**** Text block

I expect that all those people surfing with 1024×768 screen resolution are getting pretty bored of seeing that 800×600 stripe down the middle of their screen, no matter how pretty the background pattern is. Designing for 1024×768 will make your Websites stand out, and give at least the appearance of better use of screen real estate.

User-Centered Website Design

January 22nd, 2007 No comments

From the standpoint of a web designer there are two perspectives you can take on how the website will be used. The first is the most obvious to most website buyers. It is the sales and marketing perspective. You want a website to sell products. You would like to lead the customer down the click path of your choosing, with the final step being the purchase. You also want to create certain associations with your “brand” in the customer’s mind, such as “our brand is stylish, ” or “our brand is valuable.” You want to condition the user to have certain reactions when seeing your brand. In short, you want to do something to the visitor, or make the visitor do something. You want to lead, or push them into action. When designing from this perspective you start with what you, as the Website owner, want the user to do, and design the Website to that end.

The other perspective you can take in designing a Website is that of the user. The user will come to your Website for a reason. They may want to compare the price of your product to another product, or their budget. They may want to view product or service specifications, download a white paper, or make a purchase. When designing from this perspective, you start with what the user, or users, wants to do and design the Website to that end.

So you may guess at this point that if you were to design your website based on what the user wants to do, they would have an easier time doing that, and therefore have a better experience. They would see the Website as being more usable (easier to use) and feel that they had a better experience after using it. With the Website designed based on the needs of the sales or marketing department, the opposite can be true. Users may feel the site is difficult to use, especially if what they want to do does not match what the sales marketing people want them to do (or think they should be doing) on the Website.

********
**** Information supplied

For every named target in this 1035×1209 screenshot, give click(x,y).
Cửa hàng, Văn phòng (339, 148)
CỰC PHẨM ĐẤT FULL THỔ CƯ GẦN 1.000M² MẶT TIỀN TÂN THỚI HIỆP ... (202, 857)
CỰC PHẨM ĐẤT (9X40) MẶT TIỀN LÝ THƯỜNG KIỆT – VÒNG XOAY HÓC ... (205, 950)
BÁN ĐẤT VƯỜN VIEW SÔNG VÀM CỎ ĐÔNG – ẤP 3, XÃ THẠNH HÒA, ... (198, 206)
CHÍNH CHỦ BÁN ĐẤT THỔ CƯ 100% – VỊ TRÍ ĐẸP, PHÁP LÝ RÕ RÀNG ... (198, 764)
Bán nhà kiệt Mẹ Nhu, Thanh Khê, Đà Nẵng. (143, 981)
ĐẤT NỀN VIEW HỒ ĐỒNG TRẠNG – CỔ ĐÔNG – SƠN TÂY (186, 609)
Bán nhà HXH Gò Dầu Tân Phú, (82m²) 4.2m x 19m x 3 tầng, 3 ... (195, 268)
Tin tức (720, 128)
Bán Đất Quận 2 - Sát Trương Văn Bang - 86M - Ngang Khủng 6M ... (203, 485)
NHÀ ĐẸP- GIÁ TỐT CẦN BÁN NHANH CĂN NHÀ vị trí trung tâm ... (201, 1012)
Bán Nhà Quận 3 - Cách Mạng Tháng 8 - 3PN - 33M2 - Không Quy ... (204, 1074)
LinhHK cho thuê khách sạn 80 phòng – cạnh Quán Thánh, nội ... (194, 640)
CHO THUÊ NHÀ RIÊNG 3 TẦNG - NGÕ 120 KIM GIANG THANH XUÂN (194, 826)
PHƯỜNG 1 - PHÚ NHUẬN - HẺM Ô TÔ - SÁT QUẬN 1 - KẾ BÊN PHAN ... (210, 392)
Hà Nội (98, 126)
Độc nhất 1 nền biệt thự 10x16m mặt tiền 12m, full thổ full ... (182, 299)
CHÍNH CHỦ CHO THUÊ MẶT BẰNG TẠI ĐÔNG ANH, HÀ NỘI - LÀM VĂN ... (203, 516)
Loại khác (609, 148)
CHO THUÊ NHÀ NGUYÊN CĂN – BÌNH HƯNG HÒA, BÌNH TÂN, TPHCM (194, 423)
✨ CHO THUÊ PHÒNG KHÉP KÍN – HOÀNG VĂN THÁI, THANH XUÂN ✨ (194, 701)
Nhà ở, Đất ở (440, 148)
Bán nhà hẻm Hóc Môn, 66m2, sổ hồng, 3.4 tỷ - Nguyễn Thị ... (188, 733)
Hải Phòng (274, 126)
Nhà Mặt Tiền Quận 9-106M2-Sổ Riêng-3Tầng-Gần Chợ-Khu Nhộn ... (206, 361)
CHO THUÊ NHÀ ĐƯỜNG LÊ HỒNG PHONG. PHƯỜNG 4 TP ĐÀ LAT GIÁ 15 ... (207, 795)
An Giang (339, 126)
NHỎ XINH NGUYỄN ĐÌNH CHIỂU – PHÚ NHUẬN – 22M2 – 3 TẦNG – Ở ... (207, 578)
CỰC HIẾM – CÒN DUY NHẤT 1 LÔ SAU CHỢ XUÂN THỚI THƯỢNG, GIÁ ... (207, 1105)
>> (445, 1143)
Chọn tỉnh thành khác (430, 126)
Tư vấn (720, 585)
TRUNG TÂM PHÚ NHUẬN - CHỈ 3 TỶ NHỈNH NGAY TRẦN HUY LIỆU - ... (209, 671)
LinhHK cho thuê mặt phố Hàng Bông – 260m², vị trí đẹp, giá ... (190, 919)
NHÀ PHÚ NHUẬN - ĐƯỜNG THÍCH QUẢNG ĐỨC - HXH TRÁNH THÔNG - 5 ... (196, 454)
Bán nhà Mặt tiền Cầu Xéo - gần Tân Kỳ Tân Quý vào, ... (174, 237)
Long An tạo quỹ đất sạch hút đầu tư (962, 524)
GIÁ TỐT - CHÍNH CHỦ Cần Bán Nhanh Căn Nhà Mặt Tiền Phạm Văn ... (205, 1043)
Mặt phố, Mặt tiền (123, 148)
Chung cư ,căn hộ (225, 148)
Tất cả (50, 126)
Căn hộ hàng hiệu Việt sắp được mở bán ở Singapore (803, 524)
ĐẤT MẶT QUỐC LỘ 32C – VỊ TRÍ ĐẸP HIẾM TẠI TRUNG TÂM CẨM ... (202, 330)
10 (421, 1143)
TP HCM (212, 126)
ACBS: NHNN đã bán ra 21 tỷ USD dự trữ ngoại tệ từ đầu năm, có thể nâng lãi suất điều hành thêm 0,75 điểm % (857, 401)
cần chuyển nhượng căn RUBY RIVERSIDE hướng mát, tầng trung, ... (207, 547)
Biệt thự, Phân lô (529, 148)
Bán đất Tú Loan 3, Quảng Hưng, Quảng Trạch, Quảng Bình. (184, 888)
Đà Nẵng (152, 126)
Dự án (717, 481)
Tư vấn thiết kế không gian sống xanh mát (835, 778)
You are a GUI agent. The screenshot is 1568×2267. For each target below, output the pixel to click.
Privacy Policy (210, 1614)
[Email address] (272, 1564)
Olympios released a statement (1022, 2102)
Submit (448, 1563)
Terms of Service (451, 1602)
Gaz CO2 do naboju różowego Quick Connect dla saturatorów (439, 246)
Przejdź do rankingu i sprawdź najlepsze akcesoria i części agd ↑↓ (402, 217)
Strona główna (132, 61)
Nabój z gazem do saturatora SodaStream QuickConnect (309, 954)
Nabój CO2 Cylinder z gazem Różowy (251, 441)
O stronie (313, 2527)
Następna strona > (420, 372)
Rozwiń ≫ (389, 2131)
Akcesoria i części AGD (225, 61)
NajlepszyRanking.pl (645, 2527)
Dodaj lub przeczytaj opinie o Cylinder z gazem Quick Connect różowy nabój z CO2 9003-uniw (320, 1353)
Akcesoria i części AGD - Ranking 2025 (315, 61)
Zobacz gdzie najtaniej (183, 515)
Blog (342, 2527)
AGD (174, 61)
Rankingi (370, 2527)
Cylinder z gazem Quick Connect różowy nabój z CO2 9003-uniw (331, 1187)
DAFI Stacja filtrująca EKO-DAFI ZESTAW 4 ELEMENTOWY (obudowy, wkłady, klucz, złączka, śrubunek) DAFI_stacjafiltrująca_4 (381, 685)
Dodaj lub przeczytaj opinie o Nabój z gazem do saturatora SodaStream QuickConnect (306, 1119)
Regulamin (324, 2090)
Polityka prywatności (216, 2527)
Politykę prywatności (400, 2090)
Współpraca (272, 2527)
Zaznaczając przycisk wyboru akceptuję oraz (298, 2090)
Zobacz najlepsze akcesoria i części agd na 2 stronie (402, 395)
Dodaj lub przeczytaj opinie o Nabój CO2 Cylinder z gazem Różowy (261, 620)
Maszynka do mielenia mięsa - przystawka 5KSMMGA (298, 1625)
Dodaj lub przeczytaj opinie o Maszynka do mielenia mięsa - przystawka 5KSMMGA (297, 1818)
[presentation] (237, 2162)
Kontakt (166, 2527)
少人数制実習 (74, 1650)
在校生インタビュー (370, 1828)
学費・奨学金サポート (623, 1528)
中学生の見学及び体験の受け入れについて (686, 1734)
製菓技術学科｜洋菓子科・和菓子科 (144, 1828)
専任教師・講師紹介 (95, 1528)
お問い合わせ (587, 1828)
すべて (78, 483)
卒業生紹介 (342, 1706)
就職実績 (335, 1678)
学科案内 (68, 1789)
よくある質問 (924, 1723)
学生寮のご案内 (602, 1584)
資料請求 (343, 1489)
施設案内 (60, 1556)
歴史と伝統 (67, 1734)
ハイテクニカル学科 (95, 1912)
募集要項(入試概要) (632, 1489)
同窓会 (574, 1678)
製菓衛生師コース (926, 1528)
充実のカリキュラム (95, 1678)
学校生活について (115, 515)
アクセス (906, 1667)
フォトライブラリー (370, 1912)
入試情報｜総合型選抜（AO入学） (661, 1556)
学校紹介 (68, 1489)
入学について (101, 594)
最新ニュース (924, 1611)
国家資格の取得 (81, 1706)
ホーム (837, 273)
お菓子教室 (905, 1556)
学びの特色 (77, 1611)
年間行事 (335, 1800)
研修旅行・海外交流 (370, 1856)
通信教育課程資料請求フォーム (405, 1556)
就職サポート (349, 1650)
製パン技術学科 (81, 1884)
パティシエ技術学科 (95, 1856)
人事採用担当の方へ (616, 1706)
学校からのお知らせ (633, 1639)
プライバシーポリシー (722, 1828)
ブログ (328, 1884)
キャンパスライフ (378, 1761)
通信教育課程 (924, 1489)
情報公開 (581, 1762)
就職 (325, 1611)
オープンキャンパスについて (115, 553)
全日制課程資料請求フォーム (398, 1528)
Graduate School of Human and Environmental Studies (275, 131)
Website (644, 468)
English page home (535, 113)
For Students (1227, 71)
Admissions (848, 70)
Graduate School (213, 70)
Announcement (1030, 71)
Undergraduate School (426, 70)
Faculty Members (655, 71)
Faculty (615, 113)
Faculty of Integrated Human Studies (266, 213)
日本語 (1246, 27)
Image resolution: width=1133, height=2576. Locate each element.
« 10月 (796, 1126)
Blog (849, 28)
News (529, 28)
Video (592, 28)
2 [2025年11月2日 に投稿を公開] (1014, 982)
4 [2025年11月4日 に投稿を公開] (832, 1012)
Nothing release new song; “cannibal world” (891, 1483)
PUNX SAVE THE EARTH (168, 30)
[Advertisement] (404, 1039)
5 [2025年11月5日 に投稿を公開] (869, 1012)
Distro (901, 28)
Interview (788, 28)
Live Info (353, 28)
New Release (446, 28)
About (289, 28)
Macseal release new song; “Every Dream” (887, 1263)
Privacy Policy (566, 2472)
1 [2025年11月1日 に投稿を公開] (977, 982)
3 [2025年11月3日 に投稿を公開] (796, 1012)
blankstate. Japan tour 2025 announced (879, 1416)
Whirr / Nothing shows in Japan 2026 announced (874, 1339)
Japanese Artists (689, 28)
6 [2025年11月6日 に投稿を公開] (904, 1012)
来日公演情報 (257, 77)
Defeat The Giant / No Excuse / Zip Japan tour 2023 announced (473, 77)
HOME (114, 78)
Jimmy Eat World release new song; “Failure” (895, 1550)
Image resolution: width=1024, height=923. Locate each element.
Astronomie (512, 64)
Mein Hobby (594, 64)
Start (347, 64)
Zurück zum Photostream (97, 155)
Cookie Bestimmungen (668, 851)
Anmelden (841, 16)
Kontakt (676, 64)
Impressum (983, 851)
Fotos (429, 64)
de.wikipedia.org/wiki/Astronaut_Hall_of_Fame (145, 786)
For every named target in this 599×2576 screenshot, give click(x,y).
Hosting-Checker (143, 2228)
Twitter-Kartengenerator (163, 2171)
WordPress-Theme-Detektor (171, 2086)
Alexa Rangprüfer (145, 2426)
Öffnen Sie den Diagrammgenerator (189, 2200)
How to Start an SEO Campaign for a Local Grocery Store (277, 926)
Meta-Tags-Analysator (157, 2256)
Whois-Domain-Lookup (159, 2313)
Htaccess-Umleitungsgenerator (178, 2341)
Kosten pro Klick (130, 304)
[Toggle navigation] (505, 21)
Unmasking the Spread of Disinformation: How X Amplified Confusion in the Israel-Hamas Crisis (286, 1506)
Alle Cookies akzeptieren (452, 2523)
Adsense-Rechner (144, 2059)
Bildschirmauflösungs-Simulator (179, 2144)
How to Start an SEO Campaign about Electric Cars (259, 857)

********

* **Instructions**
- A) In the user-centered website design text, where does the designer start when working from the user's perspective?
- B) Resume the user-centered website design text, picking up after its final sentence.

* **Expected responses**
- A) With what the user, or users, want to do.

- B)
In reality Websites are designed with a mix of sales/marketing perspective and user perspective. Because of company politics, it is usually the case the sales and marketing department has more political power than the Web team, so it’s often difficult for the Web designer to shift the focus on to the user and away from making the Website an online brochure, or an exercise in operant conditioning. It is important that the user’s voice is heard. In the end, the best thing a Website can do for your business is to give the user a good experience by allowing them to do what they want to do. That won’t happen unless you design for it.

Usability 101 – Describe What You Do

December 4th, 2006 No comments

As a result of attending the Silicon Valley Webguild’s Web 2.0 event at Google last week, I decided to spend some time this past weekend exploring some of the social networking and tagging sites that have been exploding since the whole Myspace shiznit hit the fan. I was amazed to see how bad the usability of some (not all) of these sites is.

If someone were ever to ask me the best single thing they could do to make their Website user-friendly, I’d say this:

Describe what you do on the homepage.

What is this Website? What can I do on it? Pretty simple. When I see a Website that does not follow this rule-of-thumb, I immediately assume they did not use a well-thought-out design process to build their site, and instead slapped it up there fast and cheap. I don’t have time to waste searching for what they do. I’m going to move on. exit page = entry page. pageviews = 1.